Maximizing Data Yield - An Experimental Study of Framing and Motivation in Data Donation

Utrecht
,
2025

Keusch, Florian, Frieder Rodewald, Valerie Hase, Frauke Kreuter, Mark Trappmann

Data protection regulations in the EU, Brasil, and California give users the right to access the information online platforms hold about them. Data donation studies capitalize on this legal requirement by asking web survey respondents to donate their data at the end of the survey. This sequential approach assumes that respondents' prior engagement with the survey enhances their willingness to donate data. However, this approach often results in modest donation rates. An alternative approach is to directly frame the study in the context of a data donation task, thus increasing the commitment to provide additional data at the end of the survey. In this study, we conduct a 2x3 experiment involving over 2,000 participants from a German online access panel. Panel members are invited to a study framed (1) as a web survey introducing data donation only once respondents completed the questionnaire or (2) as a data donation study from the beginning.
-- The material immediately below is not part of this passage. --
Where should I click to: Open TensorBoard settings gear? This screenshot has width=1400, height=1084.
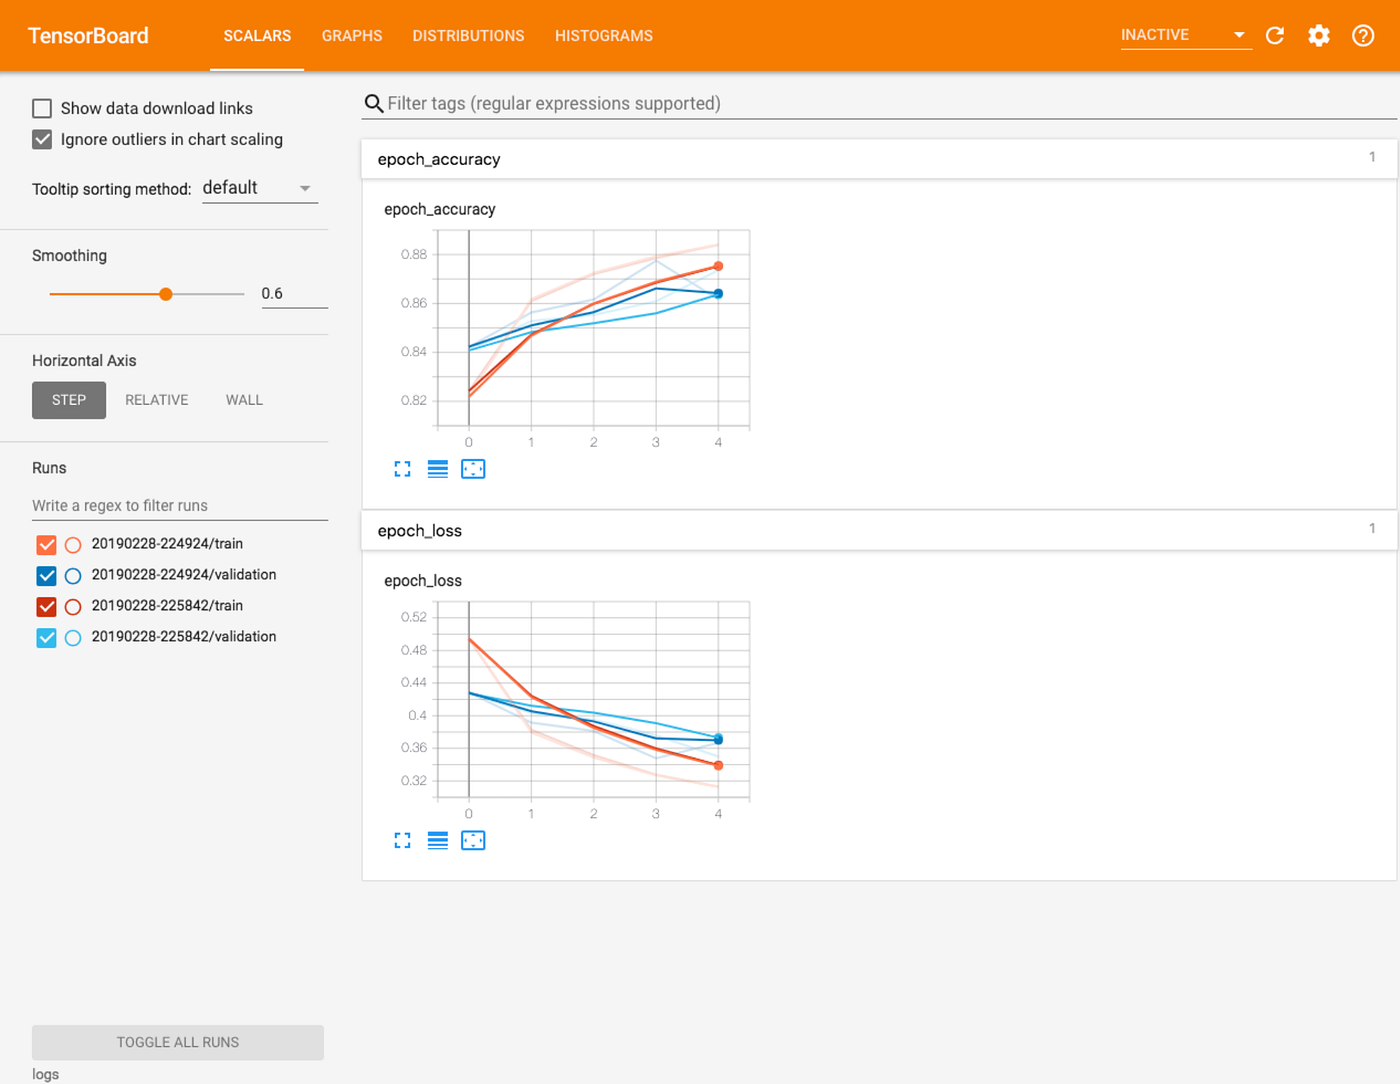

When asked for data donation, we also randomly vary the appeal (1) emphasizing participants' ability to quantify their online platform behavior, (2) emphasizing participants' ability to learn what online platforms know about them, and (3) no appeal. We ask for data donations from YouTube, Instagram, and LinkedIn. Our hypotheses posit that while initial study participation rates will be higher for the survey framing than for the data donation framing, participants' willingness to donate will be significantly higher for those in the data donation framing. Further emphasizing the personal benefits of the data donation should increase the willingness to donate compared to having no such emphasis, especially when presented at the study's start rather than the end. We also examine how the framing influences sample composition, specifically regarding technical skills, self-monitoring openness, frequency of platform usage, privacy concerns, and trust in a platform.